Aug 18/2019

June 18, 2020 Comments Off on Aug 18/2019

I read a story from Ireland in Best Fiction of Europe 2019. Six pages divided into small sections which followed one woman’s life from early adolescence to her immanent death at fifty. Third person, stylized diction and syntax (tons of alliteration and odd verbs; the sinful ‘to be’ never makes an appearance giving it a poetic tone in a realist mode that sometimes betrays itself).

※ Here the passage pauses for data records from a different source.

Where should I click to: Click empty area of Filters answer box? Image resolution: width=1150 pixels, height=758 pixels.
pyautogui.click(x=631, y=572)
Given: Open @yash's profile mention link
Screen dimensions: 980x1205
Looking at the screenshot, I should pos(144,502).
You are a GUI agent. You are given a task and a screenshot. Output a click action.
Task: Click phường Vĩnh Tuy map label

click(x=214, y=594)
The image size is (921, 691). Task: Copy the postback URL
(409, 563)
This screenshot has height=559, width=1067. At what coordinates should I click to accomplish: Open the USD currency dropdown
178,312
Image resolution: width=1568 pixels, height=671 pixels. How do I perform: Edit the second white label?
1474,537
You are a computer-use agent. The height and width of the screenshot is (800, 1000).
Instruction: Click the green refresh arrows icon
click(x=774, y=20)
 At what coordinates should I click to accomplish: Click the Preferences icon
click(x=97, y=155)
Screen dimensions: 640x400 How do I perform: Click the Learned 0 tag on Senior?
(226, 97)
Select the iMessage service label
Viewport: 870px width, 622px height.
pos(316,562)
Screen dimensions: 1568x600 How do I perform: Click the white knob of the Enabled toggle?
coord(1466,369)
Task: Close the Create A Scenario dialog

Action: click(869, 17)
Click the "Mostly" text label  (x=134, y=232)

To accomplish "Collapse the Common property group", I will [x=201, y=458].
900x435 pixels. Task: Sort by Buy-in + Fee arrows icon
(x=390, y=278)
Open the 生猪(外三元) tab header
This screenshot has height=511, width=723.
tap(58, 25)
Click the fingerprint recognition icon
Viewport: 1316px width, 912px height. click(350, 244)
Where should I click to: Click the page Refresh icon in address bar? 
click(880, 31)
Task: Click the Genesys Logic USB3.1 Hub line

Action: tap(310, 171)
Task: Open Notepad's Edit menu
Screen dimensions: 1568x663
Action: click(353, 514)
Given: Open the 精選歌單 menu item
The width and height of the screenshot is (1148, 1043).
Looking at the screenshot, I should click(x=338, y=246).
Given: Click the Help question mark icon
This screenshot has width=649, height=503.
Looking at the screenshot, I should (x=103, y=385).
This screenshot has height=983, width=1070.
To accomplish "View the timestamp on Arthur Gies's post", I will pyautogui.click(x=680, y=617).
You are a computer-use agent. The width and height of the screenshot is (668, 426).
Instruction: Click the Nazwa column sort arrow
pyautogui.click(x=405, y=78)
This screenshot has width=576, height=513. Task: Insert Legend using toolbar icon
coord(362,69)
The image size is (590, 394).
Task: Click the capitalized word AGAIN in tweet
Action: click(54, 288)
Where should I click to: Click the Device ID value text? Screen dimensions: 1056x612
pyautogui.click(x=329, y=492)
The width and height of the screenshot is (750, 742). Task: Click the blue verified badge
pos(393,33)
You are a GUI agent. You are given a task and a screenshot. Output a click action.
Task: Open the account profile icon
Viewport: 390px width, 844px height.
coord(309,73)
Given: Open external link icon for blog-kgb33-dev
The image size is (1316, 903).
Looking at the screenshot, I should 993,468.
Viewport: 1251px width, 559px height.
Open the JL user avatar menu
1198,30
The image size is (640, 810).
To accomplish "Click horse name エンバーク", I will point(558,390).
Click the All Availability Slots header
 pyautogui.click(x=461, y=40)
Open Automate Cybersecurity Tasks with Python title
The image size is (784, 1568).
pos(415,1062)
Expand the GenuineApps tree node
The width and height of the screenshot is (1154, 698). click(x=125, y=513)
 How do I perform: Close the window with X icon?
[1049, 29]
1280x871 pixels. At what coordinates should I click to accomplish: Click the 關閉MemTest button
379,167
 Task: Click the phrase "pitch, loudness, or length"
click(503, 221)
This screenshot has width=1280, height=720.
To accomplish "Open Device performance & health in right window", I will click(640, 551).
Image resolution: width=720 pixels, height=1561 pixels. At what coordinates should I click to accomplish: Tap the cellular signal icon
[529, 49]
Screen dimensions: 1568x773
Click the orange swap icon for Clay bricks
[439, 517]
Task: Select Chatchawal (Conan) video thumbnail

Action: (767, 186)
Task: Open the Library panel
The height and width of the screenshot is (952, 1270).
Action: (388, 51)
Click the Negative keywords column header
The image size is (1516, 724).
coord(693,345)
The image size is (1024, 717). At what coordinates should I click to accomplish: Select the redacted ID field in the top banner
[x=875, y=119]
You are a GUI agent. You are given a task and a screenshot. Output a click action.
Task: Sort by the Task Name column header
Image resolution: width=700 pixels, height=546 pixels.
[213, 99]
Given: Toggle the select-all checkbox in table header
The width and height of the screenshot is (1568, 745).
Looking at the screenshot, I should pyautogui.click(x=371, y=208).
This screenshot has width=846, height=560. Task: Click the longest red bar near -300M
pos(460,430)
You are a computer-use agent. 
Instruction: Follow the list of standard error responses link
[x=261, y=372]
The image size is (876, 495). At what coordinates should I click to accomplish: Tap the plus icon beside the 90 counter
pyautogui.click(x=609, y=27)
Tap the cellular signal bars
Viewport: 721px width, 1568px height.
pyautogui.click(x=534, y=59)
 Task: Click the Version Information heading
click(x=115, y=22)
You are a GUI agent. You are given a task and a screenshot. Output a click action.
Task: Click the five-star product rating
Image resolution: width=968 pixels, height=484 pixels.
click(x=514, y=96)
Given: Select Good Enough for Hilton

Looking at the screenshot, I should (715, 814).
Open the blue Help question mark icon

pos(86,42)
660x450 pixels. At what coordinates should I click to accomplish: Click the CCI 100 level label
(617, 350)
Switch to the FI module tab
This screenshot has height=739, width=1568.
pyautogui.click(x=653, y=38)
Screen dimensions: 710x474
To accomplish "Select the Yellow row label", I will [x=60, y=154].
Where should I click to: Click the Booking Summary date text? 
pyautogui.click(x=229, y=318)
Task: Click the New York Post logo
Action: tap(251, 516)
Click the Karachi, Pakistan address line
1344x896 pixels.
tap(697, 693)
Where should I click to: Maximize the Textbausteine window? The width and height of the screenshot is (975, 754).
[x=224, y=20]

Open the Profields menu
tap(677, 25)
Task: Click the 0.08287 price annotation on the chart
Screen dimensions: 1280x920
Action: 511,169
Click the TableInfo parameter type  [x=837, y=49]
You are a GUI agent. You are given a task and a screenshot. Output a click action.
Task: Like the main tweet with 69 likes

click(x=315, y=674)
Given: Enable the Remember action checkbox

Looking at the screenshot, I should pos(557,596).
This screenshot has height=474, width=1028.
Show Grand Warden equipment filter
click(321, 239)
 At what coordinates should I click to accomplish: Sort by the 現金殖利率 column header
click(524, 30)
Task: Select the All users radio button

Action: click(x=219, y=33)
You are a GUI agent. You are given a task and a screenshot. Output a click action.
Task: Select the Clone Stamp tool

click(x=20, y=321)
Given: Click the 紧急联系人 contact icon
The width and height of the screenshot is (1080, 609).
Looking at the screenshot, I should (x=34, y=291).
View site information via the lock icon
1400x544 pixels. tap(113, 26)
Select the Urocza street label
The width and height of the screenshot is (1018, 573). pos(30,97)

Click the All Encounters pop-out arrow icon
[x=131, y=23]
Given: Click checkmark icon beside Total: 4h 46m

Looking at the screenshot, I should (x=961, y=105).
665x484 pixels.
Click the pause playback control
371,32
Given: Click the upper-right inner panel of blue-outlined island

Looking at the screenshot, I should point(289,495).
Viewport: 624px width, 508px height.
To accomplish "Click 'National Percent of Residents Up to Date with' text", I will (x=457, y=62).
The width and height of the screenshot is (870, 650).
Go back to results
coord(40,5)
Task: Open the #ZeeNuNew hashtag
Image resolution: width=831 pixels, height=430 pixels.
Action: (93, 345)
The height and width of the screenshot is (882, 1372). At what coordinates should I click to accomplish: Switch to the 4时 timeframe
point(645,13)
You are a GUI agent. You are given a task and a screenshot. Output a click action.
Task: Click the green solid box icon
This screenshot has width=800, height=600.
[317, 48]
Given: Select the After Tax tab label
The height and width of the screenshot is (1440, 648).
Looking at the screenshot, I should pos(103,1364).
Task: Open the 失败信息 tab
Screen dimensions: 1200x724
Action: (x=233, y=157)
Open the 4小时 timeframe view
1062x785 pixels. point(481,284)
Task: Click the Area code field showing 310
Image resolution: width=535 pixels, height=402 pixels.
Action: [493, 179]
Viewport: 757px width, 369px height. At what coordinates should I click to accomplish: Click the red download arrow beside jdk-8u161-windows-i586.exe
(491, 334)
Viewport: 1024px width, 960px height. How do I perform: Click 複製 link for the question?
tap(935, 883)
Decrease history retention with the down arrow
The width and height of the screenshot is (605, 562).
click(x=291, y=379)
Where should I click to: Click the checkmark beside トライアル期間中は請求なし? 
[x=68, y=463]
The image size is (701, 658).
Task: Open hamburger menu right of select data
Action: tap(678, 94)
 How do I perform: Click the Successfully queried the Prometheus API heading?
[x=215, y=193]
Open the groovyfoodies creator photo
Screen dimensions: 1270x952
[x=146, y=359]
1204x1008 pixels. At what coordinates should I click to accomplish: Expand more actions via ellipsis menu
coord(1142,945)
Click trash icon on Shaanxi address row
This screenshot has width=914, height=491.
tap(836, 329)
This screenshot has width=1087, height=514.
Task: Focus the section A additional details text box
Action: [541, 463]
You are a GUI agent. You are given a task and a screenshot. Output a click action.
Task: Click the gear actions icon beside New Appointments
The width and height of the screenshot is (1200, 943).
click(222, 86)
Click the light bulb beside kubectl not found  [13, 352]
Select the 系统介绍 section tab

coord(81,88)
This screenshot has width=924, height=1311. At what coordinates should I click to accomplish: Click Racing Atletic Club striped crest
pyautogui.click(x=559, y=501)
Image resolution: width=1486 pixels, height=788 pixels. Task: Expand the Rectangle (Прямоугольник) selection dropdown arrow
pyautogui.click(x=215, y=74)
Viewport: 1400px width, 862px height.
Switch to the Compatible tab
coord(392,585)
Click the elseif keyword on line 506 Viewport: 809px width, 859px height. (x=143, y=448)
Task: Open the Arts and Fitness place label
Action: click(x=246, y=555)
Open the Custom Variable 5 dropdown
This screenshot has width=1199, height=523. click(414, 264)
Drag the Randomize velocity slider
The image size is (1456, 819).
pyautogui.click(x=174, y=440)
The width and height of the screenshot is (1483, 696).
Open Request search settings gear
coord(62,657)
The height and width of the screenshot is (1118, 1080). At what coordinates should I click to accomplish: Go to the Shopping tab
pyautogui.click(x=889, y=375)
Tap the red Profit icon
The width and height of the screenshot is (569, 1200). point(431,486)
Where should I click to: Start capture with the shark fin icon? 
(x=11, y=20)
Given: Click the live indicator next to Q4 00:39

Each small section presents a traumatic incident from the protagonist’s life. An encounter with a pedophile flasher, enduring/experiencing an abortion, a sister’s rape, breast cancer, and menopause. The story is a life. The form betrays the life, because there is no life to connect the incidents. Better to have focused on one of these fragments? I began intrigued, but soon felt like I had read this story before . . . perhaps better to say that the writer failed. Aren’t we all standardized?


I’m writing in F’s room. I hate this room. The window rattles. Plastic film covers the glass to retain the heat. F. never uses the room. I sleep here when I need rest. I made the bed and remembered my time at a coffee shop downtown. How quickly the man hired with me mastered steaming milk and pouring shapes. Even after hundreds of hours of practice and evenings spent imagining the motions, I couldn’t do it.

Me: His hand shook. They always had. As a child, he could never paint his figurines. Now, he holds out his hands, so customer’s can see the tremor.

“You must drink a lot of coffee,” they nearly always say.

The owner shared his name.


(I didn’t want to put this plastic up, because it looks ugly from the outside and made me feel embarrassed. I argued with A. about it, but she insisted, because this was the room where F. would sleep. It couldn’t be cold. A domestic micro-drama. Nearly all my fears and desires are shallow).